§ SET TASK: Reproduce the text of every item below verbatim, line by line, omitting the pictures.

-------- DATA SHOWN

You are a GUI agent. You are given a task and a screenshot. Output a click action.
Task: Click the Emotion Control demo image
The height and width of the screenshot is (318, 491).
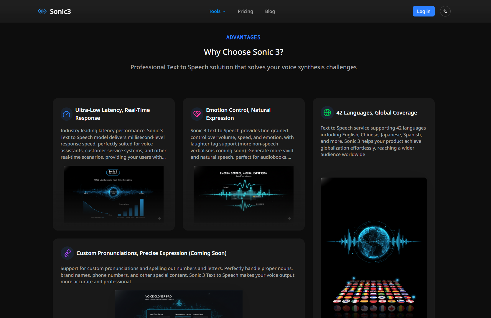click(243, 194)
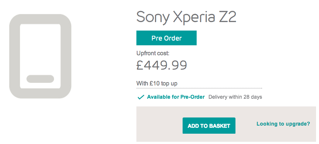
Task: Add the Xperia Z2 to basket
Action: [209, 126]
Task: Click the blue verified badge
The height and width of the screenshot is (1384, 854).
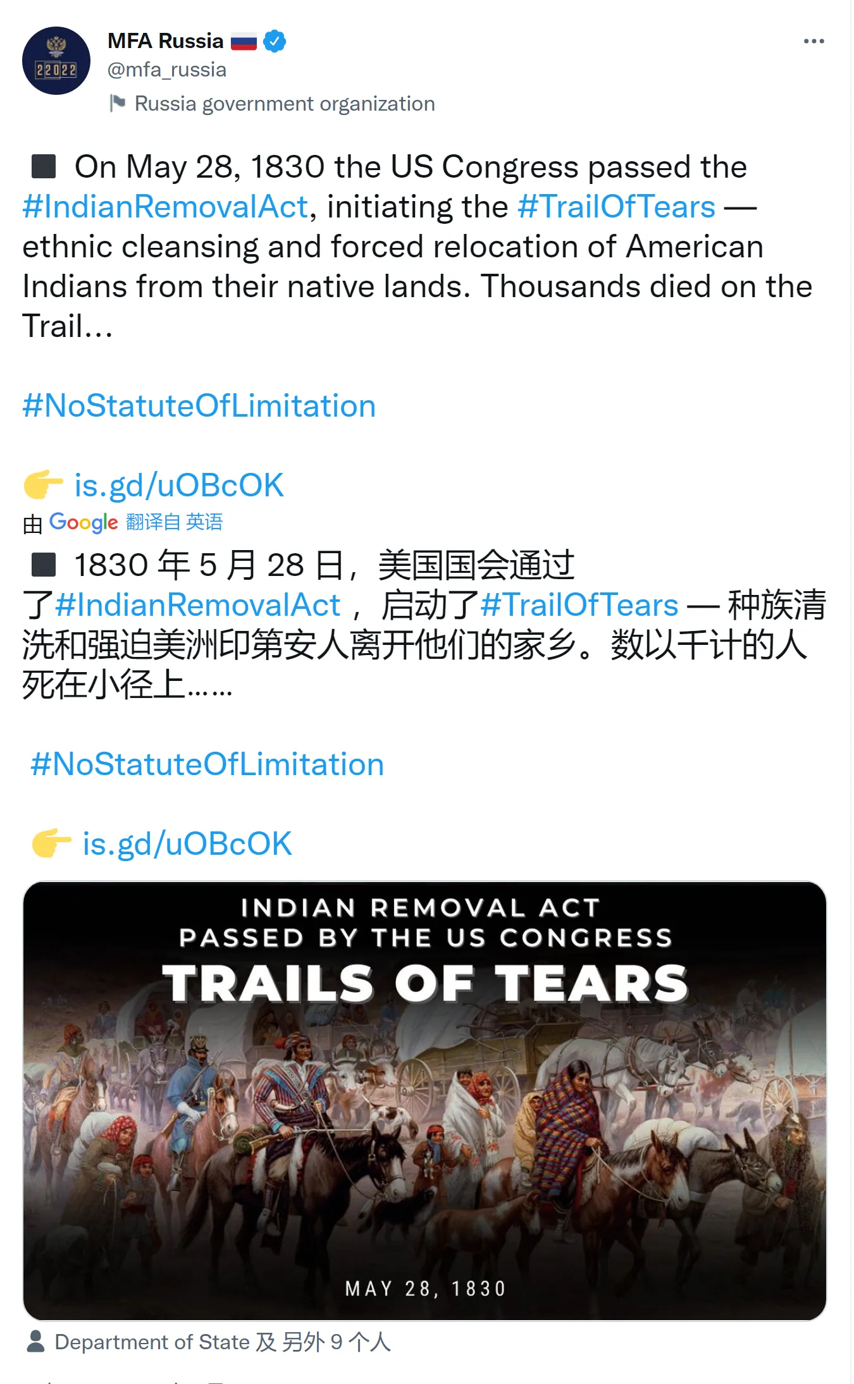Action: click(x=275, y=41)
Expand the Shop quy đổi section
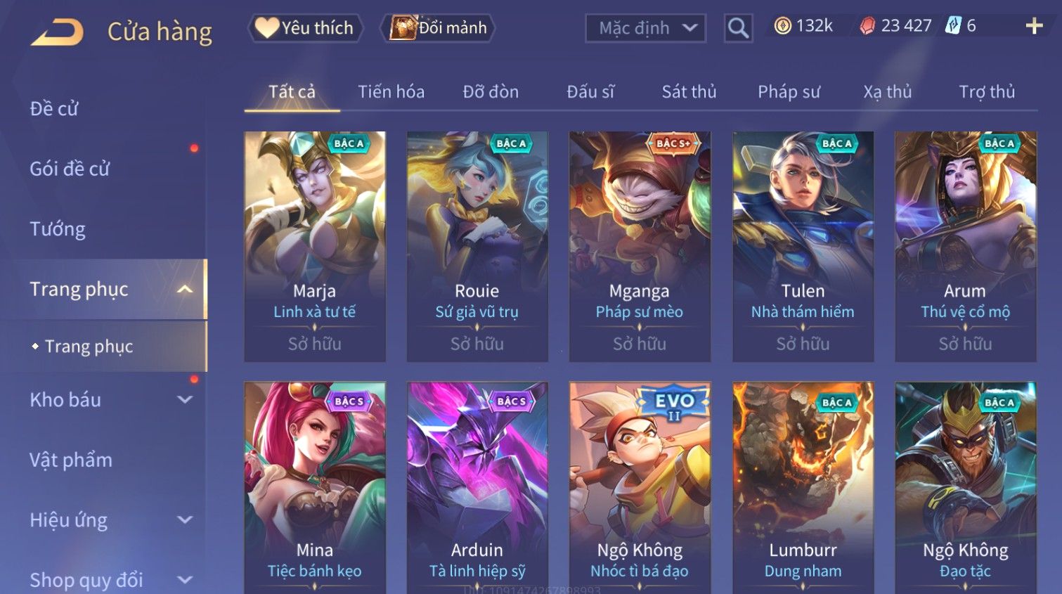Screen dimensions: 1062x594 pos(185,580)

----------------

§ RESPONSE TO THIS TASK:
You are a GUI agent. You are given a task and a screenshot. Output a click action.
Task: Click the Emotion Control demo image
The height and width of the screenshot is (318, 491).
click(243, 194)
Task: Add the Xperia Z2 to basket
Action: [209, 126]
Task: Click the blue verified badge
The height and width of the screenshot is (1384, 854).
Action: click(x=275, y=41)
Expand the Shop quy đổi section
Screen dimensions: 1062x594 pos(185,580)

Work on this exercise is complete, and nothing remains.